Prepaid cards and mobile money transfers may be on the rise, but cash is always going to be used for gift-giving. Everyone has received some cash in an envelope, whether at Christmas or on a birthday. In China, millions of little red envelopes with cash are dished out every New Year.
Cash in a card may not be the most exciting gift, but it may be exactly what people want as it instills a real tangible sense of giving and receiving.
And there is an added bonus to this type of gift as it can help teach young people about money, saving and philanthropy.
Whether you’re in a restaurant, a cab or paying the pizza delivery guy, it’s hard to imagine tipping without physical cash. While it’s relatively easy to leave money on a card, it’s a lot more convenient to leave a couple of dollars in cash. Plus, service charges and anything added to a card payment does not have to be passed on to the employee - so cash is the only way to make certain the person who served you gets the tip.
It’s hard to imagine giving to charity without cash at least being an option, and new figures show consumers rely on their pennies for donating to good causes.
In Britain two-thirds of people used cash to donate in the past 12 months, despite the increasing availability of other forms of payment options.
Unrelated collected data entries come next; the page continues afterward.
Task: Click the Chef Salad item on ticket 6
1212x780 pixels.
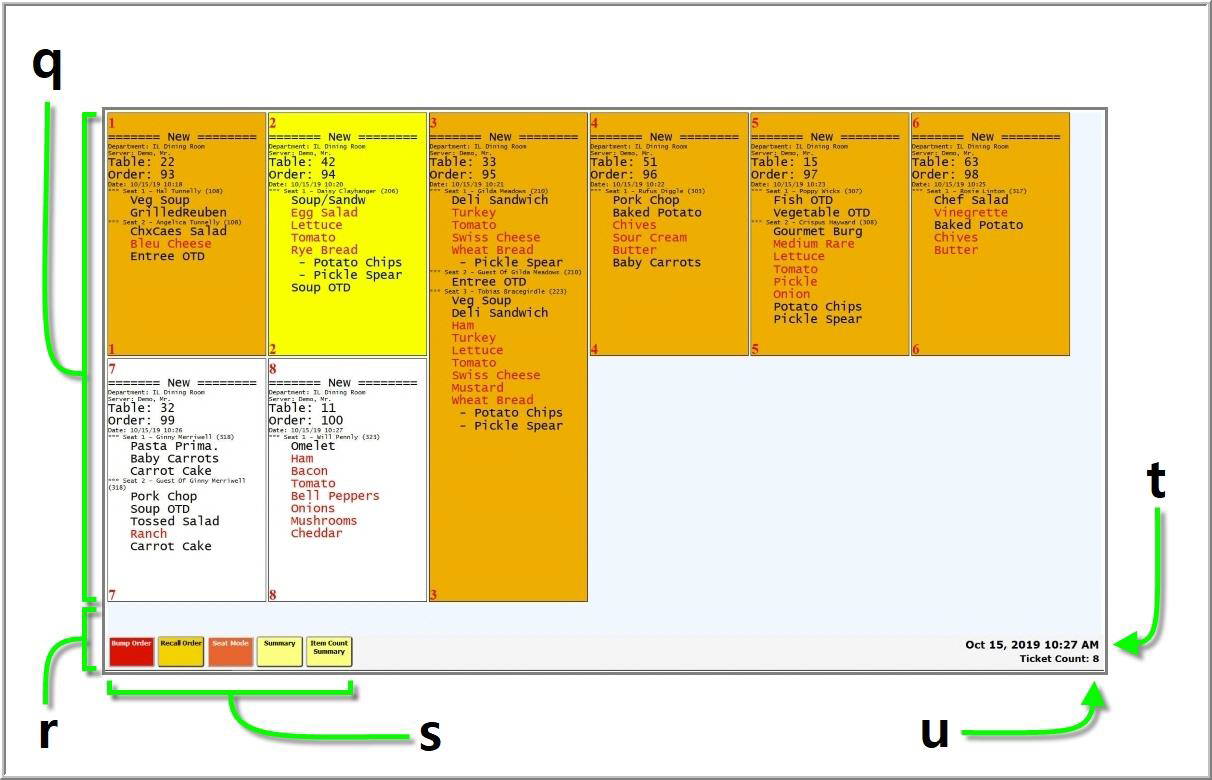Action: tap(971, 200)
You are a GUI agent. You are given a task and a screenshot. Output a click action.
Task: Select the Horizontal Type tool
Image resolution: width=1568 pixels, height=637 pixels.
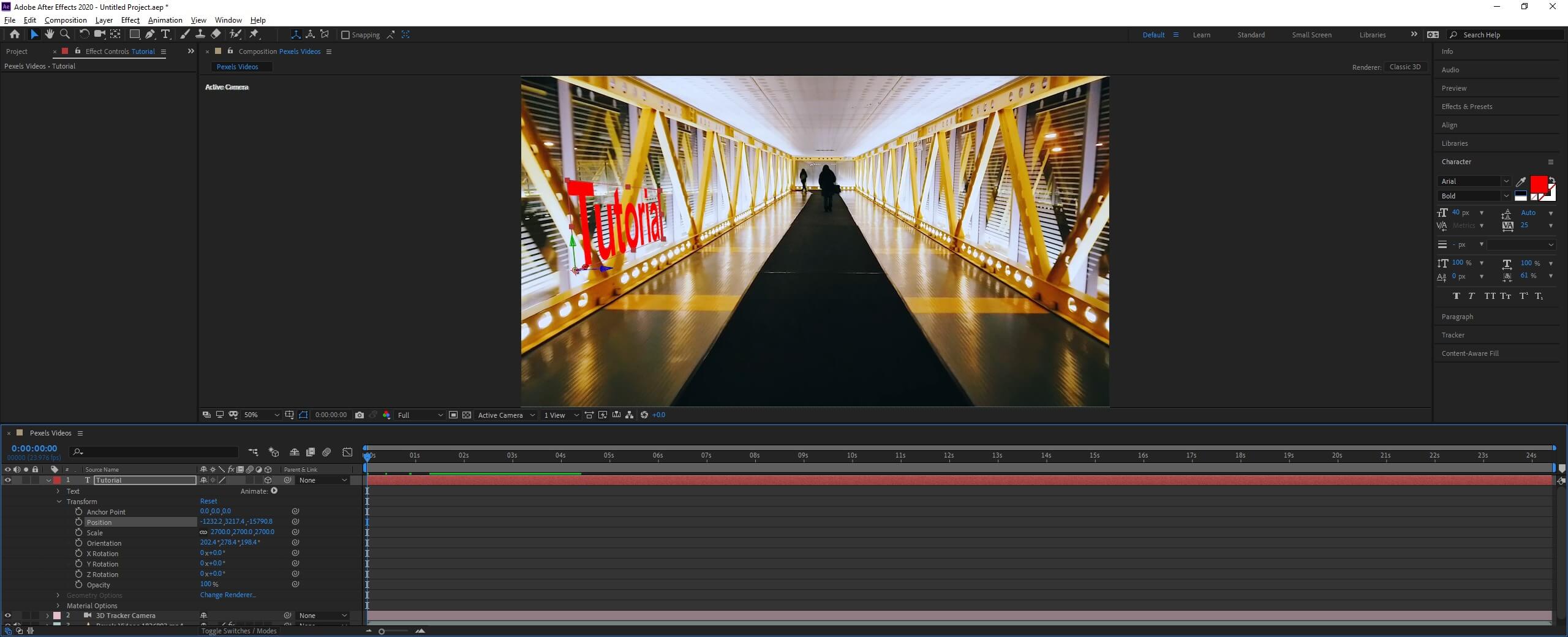pos(165,34)
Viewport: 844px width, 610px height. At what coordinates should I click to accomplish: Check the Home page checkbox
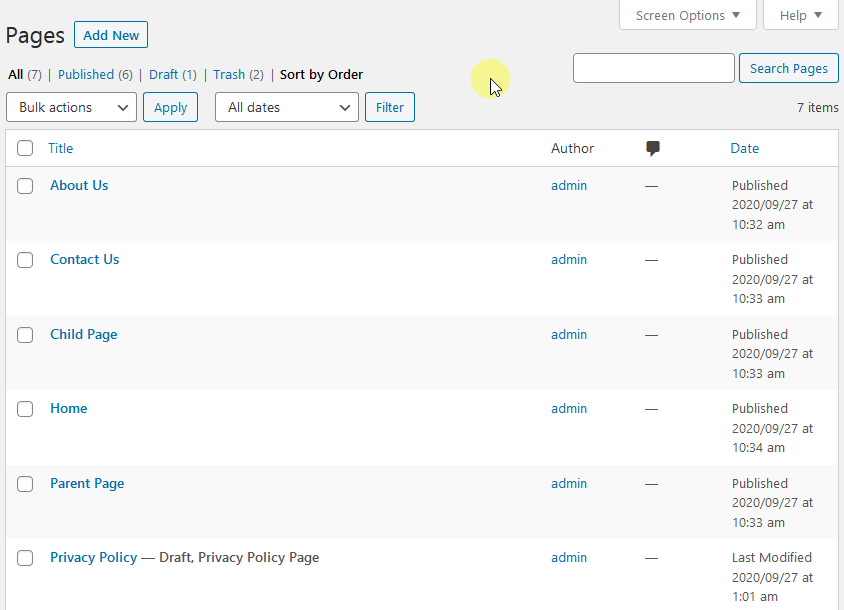coord(25,409)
In contrast, the Halifax Giving Monitor review showed only one in ten charity donors gave by text (nine percent) or online (13 percent).
Nick Young, head of Halifax Current Accounts, said “Consumers clearly prefer the convenience of donating spare cash to charities.”
These three examples make it clear why cash use will continue to remain strong, even without considering some other popular uses for high volume small value transactions in cash such as: paying for lunch or dinner, selling of goods privately, using cash in leisure pursuits for example in the casino or for transportation expenses.